Charles Campion, food writer and critic, takes on today’s fine food issues

“Happy New Year?”

What did you get for Christmas?

As we rely more and more on the magic of the internet the processes involved in buying and selling get faster and faster. The first mince pies hit the supermarket shelves in mid-August last year and they will cling on into the start of the New Year.

If there is no legitimate festival to make a fuss about, the marketeers will make one up. Just before Christmas we were told that there were stellar bargains to be had on Black Friday. The nine-day “Black” shopfest came hard on the heels of another import from America - dressing up to trick or treat for Halloween. Then, as with the January sales, which now crop up anywhere between November the 5th and the New Year, the received wisdom is that a spoonful of spurious feeding frenzy will keep the tills ringing.

But hang on a minute, whether or not it is top of mind even the most ardent customers have a budget. The amount of money in the retail system is finite and shopkeepers cannot take money from customers if they have already spent it the week previously. Many retailers find themselves in January with customers nursing a maxed-out credit card and no real excuse to push things forward. It doesn’t help that January can be gloomy, and when you have seen off the New Year’s revels there isn’t much to look forward to, unless you like haggis, whisky and tartan – Burns Night falls on January 25th.

It is no coincidence that a good many restaurants set aside January for maintenance and refurb.

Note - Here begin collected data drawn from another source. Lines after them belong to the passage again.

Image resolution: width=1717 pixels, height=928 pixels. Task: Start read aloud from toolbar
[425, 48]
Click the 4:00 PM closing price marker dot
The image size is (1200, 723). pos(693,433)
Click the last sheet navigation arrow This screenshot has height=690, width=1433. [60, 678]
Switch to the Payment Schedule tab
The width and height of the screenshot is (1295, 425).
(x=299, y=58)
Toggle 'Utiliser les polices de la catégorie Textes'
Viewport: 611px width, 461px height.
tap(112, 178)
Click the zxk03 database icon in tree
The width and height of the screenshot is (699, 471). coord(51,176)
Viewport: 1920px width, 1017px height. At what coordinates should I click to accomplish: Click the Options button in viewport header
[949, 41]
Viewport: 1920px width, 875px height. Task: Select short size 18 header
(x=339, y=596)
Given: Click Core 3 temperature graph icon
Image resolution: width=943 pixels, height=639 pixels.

Take the money on New Year’s Eve then close until Valentine’s Day without missing much. The statistical boffins were alarmed when 2017 saw food prices rise and they developed all kinds of complicated explanations, but whatever the reason prices rarely slip down as smoothly as they go up. As we go into 2018 we must face the effects of 2017’s 70% rise in the wholesale price of butter. As any classical chef will tell you that butter is king and the current shortage (some attribute the price rise to a growing demand for croissants and pastries in China) will have to be faced. It’s a case of what can’t be cured must be endured and the French are particularly hard hit with some empty shelves in the run up to Christmas.

For shopkeepers of all sizes the target for the year must be to smooth out the peaks and troughs in the sales figures, it’s no good relying on artificial stimulus such as the Black Friday, the customers must be helped through uncharted waters. It would be nice to think that the old adage “eat less but eat better” will come to the fore and that both retailers and customers will start to put more emphasis on quality.

Looking back on 2017 it’s hard not to nominate an outstanding candidate for Politician of the year - Graziano Delrio, Italy’s Transport Minister. In the autumn Mr Delrio was supposed to join his parliamentary colleagues on a symbolic hunger strike. But when he noticed that the dates clashed with the Alba truffle fair he put off the hunger strike. He sounds like the kind of chap who has his priorities right… I wonder if he could be seconded to the Brexit team?